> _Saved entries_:

....................

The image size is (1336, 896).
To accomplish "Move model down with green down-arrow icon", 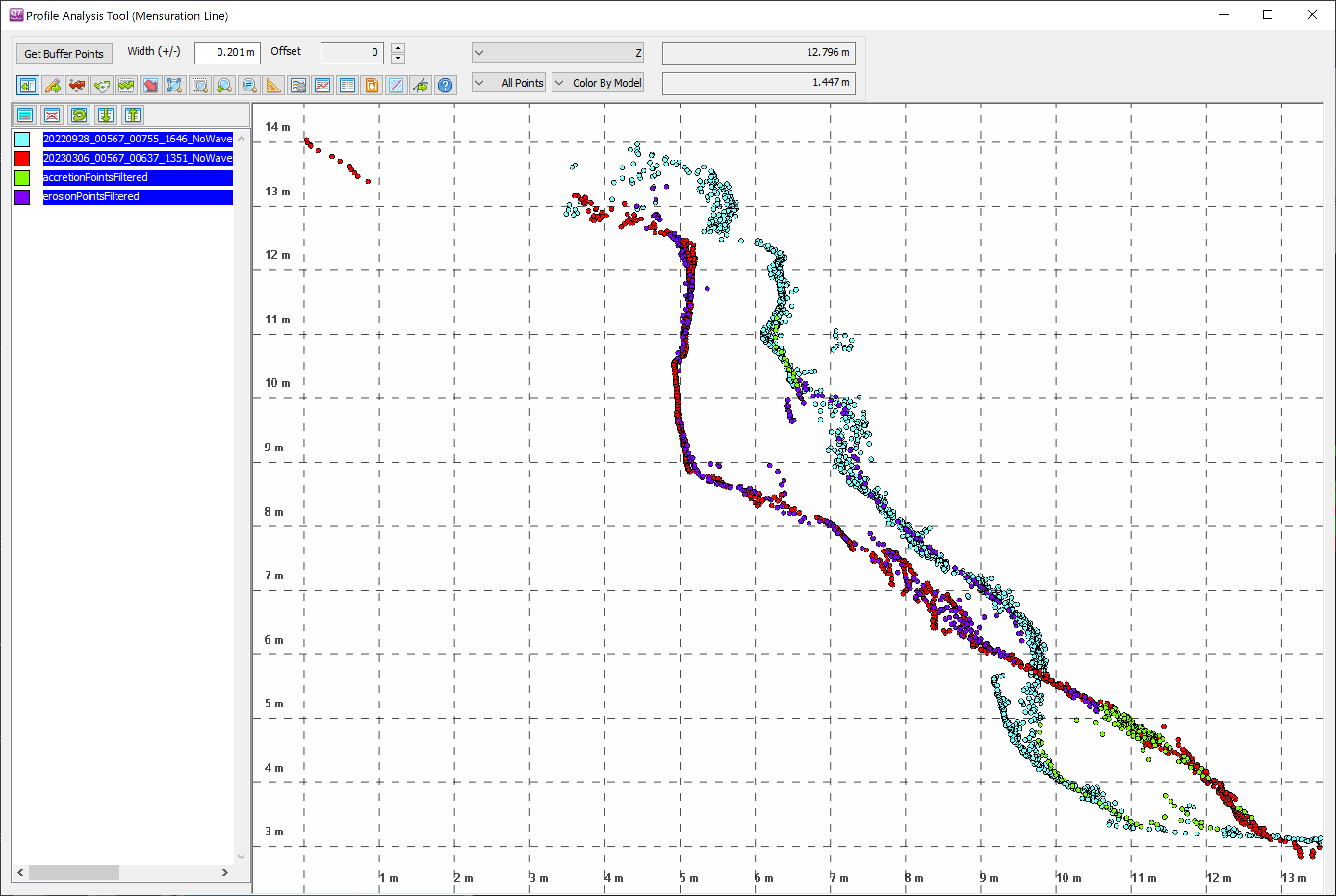I will (106, 115).
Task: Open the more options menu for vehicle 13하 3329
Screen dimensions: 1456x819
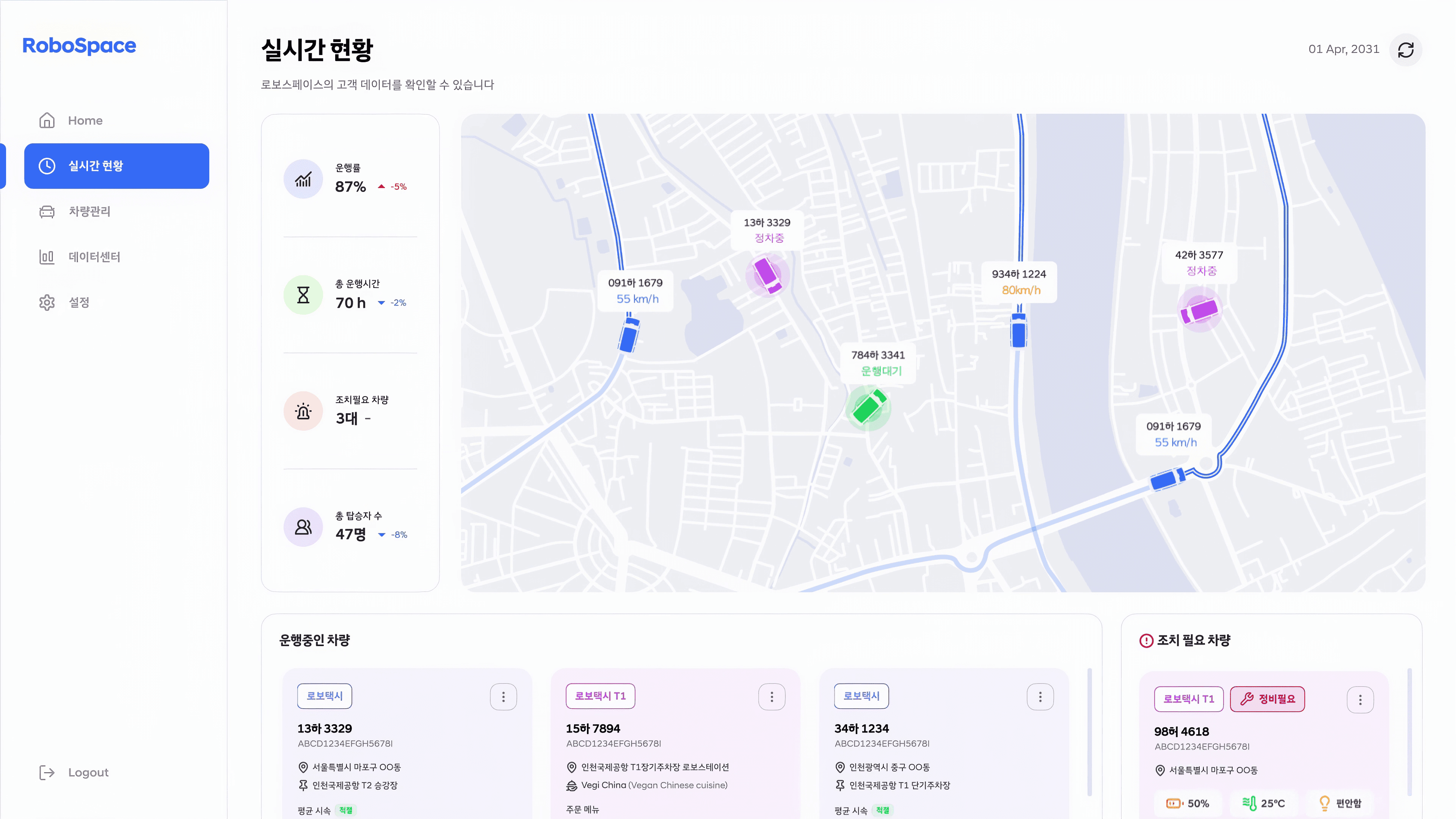Action: click(503, 697)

....................

> _PROBLEM REQUIREMENTS_:
Retype exactly the lines above, starting at the line containing "Task: Open the" and ending with the last line, both included; leave out the pictures.

> _TASK RESPONSE_:
Task: Open the more options menu for vehicle 13하 3329
Screen dimensions: 1456x819
Action: click(503, 697)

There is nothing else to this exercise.